Pemerintah melalui Menteri Koordinator Bidang Politik, Hukum, dan Keamanan (Menko Polhukam) Mahfud MD sendiri akhirnya mengaku saat ini sedang menggodok Peraturan Pemerintah (PP) soal karantina wilayah.

WowKeren - Pandemi virus corona (Covid-19) yang semakin meluas di Indonesia membuat pemerintah pusat menggodok sejumlah kebijakan baru sebagai antisipasi. Hingga Minggu (29/3) hari ini, jumlah pasien yang positif terjangkit Covid-19 di Indonesia telah mencapai 1.285 orang.

Pemerintah melalui Menteri Koordinator Bidang Politik, Hukum, dan Keamanan (Menko Polhukam) Mahfud MD sendiri akhirnya mengaku saat ini sedang menggodok Peraturan Pemerintah (PP) soal karantina wilayah.

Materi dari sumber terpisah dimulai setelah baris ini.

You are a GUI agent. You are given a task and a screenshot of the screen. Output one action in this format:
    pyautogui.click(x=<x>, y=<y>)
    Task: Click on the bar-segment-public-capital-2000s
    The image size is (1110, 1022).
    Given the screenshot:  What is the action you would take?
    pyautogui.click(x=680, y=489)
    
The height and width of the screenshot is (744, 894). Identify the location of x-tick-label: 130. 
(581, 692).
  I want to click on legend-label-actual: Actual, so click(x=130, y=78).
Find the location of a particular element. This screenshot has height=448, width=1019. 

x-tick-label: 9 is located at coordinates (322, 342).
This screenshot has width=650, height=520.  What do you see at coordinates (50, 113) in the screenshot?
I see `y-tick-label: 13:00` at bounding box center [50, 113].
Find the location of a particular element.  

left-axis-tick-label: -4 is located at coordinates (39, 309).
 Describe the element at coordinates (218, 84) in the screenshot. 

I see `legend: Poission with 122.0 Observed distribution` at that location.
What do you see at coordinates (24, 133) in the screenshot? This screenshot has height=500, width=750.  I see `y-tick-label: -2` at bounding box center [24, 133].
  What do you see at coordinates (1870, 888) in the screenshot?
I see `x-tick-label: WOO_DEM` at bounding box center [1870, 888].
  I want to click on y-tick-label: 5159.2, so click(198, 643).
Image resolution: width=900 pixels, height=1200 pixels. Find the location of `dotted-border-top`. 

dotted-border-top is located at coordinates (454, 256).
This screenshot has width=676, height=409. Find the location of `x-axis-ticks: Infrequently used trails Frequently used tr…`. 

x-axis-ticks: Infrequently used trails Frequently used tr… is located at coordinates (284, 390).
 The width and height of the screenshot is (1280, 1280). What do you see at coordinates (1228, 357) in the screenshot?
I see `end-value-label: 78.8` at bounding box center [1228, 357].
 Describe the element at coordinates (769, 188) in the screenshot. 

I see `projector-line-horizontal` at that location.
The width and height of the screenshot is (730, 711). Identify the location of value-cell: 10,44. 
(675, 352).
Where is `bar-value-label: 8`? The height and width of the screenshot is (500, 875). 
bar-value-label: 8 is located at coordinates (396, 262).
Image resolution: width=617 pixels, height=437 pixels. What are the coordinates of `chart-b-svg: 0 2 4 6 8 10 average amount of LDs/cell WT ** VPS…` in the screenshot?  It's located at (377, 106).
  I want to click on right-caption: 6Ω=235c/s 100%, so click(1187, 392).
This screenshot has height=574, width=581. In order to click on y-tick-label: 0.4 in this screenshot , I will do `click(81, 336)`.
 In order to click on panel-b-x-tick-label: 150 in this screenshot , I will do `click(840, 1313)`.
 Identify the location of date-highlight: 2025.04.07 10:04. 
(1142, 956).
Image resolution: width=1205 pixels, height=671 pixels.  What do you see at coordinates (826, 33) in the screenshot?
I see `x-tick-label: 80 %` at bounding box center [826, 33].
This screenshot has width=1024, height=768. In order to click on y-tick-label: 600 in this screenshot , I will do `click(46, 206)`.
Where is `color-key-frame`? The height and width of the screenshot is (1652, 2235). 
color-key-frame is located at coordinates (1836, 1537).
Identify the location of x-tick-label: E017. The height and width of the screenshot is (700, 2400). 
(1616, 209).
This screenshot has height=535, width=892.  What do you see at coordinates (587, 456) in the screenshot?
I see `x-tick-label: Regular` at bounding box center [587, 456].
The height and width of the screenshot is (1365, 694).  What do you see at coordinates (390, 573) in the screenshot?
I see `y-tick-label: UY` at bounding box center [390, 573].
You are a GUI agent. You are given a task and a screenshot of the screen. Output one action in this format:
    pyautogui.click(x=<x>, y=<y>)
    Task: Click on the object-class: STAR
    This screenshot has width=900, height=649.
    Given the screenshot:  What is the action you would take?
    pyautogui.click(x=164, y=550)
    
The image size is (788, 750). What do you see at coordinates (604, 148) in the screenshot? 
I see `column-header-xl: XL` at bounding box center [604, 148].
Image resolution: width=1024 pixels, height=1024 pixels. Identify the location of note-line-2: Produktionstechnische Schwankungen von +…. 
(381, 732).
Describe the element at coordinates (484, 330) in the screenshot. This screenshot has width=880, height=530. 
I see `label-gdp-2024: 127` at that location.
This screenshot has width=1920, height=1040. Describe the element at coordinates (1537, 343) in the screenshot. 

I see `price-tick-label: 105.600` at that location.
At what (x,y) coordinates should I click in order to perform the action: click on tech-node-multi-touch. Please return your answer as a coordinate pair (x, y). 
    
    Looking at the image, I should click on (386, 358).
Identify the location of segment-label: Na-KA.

Mahfud menyebut PP itu dibentuk sebagai upaya pencegahan penyebaran virus Corona penyebab Covid-19.


Lantas, apakah konsep karantina wilayah ini sama dengan lockdown? Menurut Mahfud, karantina wilayah dan lockdown adalah dua konsep yang berbeda.

Mantan Ketua Mahkamah Konstitusi (MK) tersebut menjelaskan bahwa karantina wilayah merupakan istilah tersendiri yang ada dalam UU No. 6 Tahun 2018. Yaitu pembatasan pergerakan orang untuk kepentingan kesehatan di tengah-tengah masyarakat.

Mahfud menjelaskan bahwa karantina wilayah sebenarnya merupakan istilah lain dari physical distancing atau social distancing yang kini telah diterapkan oleh pemerintah. Alasan pembuatan PP Karantina Wilayah ini adalah supaya Pemerintah Daerah (Pemda) tidak membuat kebijakan sendiri- sendiri.

"Kebetulan RPP-nya sudah ada di Kemenko PMK dan kita tinggal mendiskusikannya lagi," terang Mahfud dilansir Tirto pada Minggu (29/3) hari ini. "Tapi saya pastikan tidak ada lockdown melainkan karantina kewilayahan."

Sebelumnya, Presiden Joko Widodo telah menegaskan bahwa pihaknya tidak akan mengambil kebijakan lockdown di tengah pandemi corona ini. Pasalnya, tutur Jokowi, Indonesia tak dapat disamakan dengan negara-negara lain yang kini telah menerapkan lockdown.

"Ada yang bertanya kepada saya, kenapa kebijakan lockdown tidak kita lakukan?" ujar mantan Gubernur DKI Jakarta tersebut. "Perlu saya sampaikan, bahwa setiap negara memiliki karakter yang berbeda-beda, memiliki budaya yang berbeda-beda, memiliki kedisiplinan yang berbeda-beda."